I have downloaded it but (as you suggest) it won't let me in until I have paid the sub and gone to "My ACSI" to enter my personal access code. (Haven't yet received my 2015 copy of the guide, so haven't got the code.)

Cheers

Dave


----------



## caulkhead (Jul 25, 2007)

I agree Dave, the first app is fairly useless particularly as it needs an internet connection to work. Hopefully the new CC app, which doesn't need an internet connection, will prove to be a useful asset. Slightly off-topic but in the same general area of discussion, do you find the ACSI site to be rather confusing? I can see why people sometimes get confused between those sites which are ACSI inspected but not part of the CC scheme and those that are. I can also understand why people get confused between the discount card and the Club ID card. 

Caulkhead


----------



## Zebedee (Oct 3, 2007)

H Caulkhead

Yes to all the above, although I was a bit perplexed a few months ago when the confusion between the two cards was aired on here. In spite of several members spelling it out in kindergarten language, some folk were still confused, and continued to whinge about the lack of discounts with the identity card.

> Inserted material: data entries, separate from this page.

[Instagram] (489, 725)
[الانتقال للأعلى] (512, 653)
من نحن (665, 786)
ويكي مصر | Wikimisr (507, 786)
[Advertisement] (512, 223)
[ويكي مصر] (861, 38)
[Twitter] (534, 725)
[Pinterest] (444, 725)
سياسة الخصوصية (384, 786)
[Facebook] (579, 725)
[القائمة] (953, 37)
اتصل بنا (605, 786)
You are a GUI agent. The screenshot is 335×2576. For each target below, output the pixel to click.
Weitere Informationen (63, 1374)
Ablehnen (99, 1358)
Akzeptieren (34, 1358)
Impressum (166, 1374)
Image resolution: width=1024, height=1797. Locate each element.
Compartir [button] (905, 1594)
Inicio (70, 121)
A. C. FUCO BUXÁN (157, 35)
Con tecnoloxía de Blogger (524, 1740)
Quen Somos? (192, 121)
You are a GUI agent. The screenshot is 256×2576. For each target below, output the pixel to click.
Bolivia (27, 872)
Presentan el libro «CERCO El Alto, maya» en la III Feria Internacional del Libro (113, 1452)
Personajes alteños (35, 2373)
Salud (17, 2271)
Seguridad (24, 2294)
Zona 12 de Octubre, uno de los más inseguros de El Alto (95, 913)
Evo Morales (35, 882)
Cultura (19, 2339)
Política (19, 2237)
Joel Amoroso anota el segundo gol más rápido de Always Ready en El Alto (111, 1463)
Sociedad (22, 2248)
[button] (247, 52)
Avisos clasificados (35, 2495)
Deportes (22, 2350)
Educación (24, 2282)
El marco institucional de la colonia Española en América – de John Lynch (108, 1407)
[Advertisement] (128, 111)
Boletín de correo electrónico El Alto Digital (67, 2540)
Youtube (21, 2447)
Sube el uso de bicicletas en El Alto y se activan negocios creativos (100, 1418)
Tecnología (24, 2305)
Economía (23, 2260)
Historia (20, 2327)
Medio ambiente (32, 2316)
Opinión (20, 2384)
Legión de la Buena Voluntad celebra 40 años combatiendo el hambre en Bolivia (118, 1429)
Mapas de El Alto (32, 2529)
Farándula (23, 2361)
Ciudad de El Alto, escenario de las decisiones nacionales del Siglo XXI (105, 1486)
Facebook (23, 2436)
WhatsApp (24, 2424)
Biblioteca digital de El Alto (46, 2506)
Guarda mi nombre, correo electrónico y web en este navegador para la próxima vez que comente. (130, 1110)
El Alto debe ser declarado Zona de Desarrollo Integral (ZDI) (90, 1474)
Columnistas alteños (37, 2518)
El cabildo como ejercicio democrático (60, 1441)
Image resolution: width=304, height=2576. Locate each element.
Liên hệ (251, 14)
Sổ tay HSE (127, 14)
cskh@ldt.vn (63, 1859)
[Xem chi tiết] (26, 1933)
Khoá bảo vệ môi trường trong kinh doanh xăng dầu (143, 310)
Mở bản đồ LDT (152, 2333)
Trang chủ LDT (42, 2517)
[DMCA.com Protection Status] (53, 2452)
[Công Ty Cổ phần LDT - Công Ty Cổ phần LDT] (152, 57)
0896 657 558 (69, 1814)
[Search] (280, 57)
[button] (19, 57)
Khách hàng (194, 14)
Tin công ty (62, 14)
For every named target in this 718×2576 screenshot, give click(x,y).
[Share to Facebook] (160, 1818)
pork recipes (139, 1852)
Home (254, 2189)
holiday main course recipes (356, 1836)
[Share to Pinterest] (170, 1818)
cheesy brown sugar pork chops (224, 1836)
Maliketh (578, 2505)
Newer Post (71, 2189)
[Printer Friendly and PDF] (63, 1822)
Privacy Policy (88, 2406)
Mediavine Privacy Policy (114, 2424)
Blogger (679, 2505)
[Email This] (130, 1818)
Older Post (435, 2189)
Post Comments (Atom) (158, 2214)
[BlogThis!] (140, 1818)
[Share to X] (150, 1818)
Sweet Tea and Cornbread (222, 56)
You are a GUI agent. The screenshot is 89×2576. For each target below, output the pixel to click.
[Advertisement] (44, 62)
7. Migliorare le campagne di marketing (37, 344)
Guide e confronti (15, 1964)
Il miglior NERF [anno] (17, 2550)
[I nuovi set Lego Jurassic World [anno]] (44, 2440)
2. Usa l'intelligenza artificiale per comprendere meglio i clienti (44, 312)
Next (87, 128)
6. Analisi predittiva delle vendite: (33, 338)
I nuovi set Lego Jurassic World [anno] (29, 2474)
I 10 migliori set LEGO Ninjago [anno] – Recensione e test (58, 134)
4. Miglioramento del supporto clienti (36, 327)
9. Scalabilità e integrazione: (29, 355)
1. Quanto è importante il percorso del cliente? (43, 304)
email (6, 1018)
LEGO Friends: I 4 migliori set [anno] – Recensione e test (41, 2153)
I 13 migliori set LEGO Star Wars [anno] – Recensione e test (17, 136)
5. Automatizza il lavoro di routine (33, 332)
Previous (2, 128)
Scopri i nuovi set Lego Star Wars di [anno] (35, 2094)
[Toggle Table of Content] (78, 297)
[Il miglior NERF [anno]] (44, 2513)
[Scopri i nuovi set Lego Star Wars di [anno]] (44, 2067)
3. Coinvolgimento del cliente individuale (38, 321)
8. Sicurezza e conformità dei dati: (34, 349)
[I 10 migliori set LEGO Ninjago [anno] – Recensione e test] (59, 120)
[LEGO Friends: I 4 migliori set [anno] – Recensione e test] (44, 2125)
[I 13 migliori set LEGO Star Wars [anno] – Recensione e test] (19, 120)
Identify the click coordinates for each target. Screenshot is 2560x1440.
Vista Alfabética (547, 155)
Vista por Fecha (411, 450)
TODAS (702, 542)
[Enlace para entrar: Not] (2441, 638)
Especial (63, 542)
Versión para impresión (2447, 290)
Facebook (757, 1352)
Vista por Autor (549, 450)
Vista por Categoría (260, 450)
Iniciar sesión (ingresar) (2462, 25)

I hope they will reinstate the GPS downloads _(if we can find them on their site!!)_ since I found them very useful for downloading onto Autoroute for (mostly) route planning.

Cheers

Dave


----------



## wakk44 (Jun 15, 2006)

I have been using the free poi download for Autoroutes 2013,it works very well for route planning and the coordinates are normally accurate.

The problem is there will be no updates unless ACSI release any more gps downloads,so new sites and any leaving the ACSI scheme will not be shown.

It looks to me that ACSI want members to download the app and pay for an annual subscription,I intend to stick with the A/R poi for a while and see how it goes.


----------



## Zebedee (Oct 3, 2007)

Hi Steve

The problem with sticking to the 2014 GPS data is that the page numbers in the POI data will be different to those in the books.

That has always been a very useful feature, specially when planning. Find a campsite in the right location using A/R, take the page number off the info panel, then look it up in the book.

Fingers crossed. They do say somewhere that the lack of GPS downloads is only temporary, but do they mean it?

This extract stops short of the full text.